EXERCISE DETAILS —
Starting at the line where "Task: Select the 12 hours interval" occurs, reproduce each line through the end of the entries below exactly. Omit every picture.

Stored data entries:
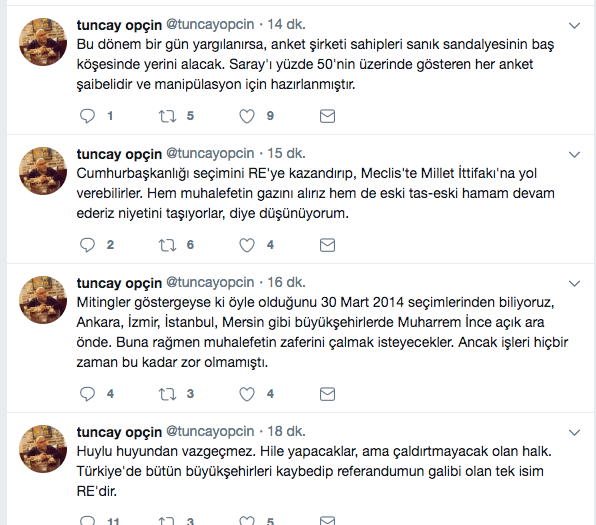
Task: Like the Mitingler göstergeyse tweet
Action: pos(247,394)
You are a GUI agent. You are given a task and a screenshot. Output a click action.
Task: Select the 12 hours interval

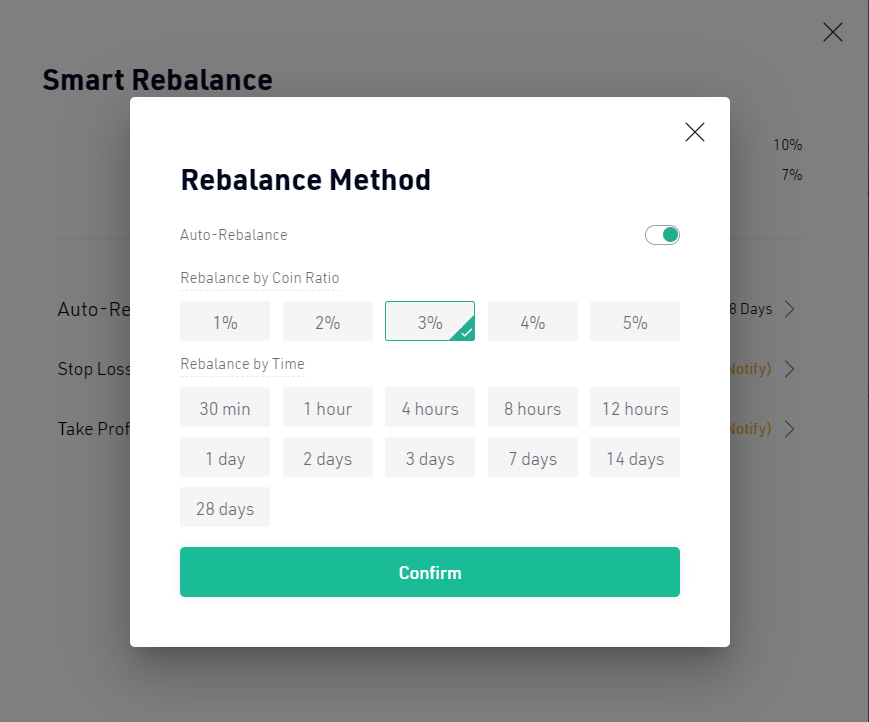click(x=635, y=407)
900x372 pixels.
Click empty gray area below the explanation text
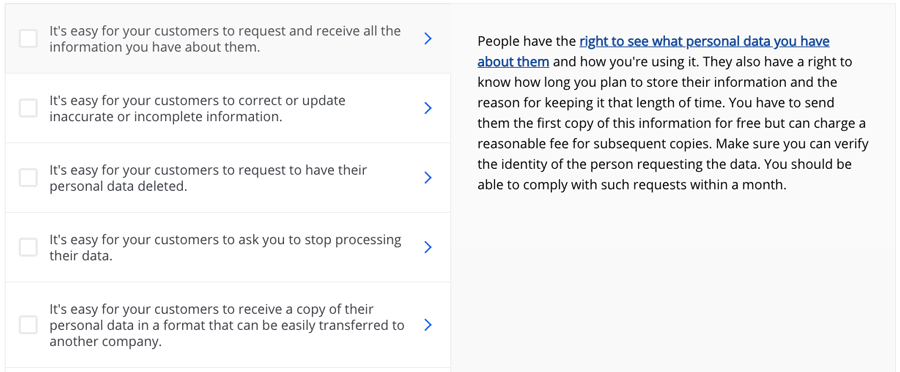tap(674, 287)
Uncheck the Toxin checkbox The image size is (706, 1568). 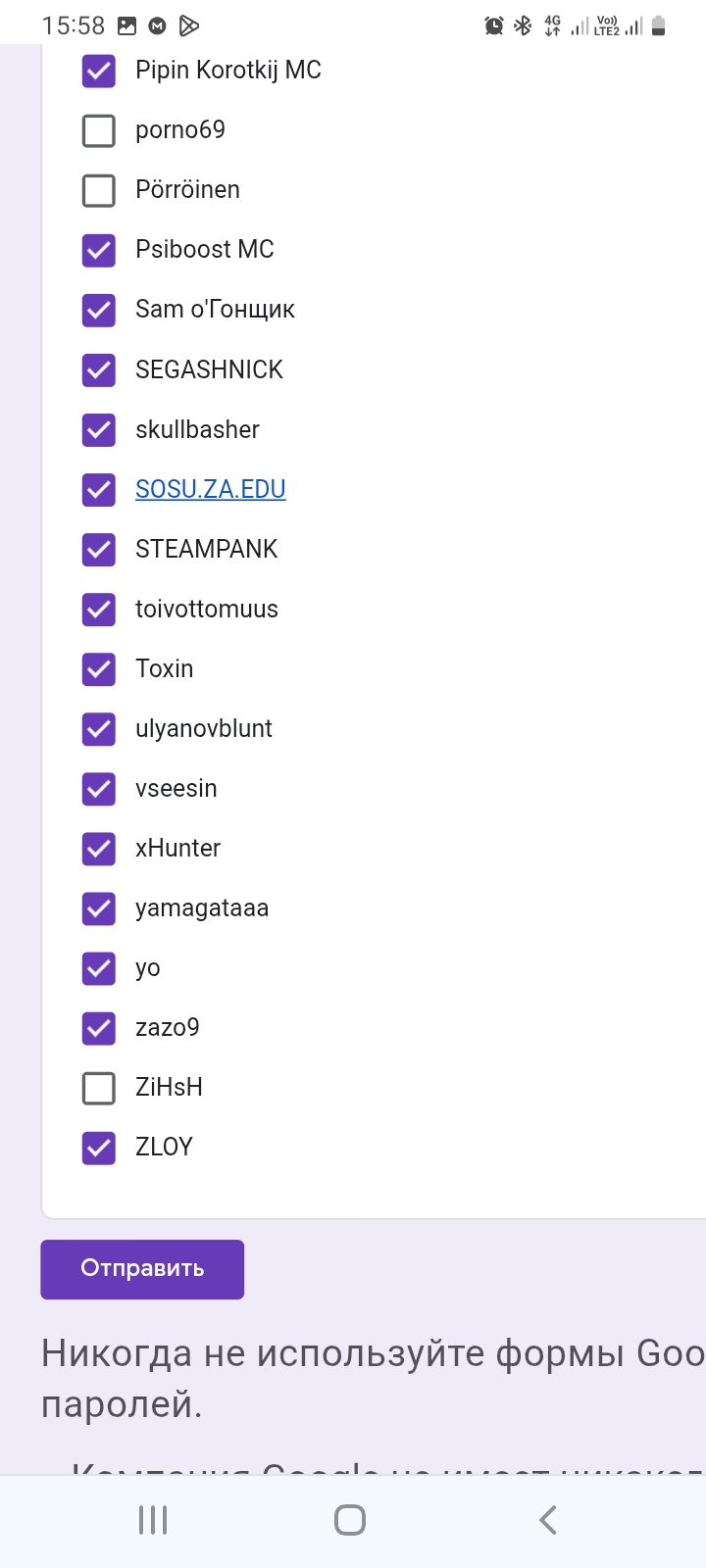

TASK SOLUTION —
Task: Select the 12 hours interval

click(x=635, y=407)
900x372 pixels.
Click empty gray area below the explanation text
tap(674, 287)
Uncheck the Toxin checkbox The image size is (706, 1568). 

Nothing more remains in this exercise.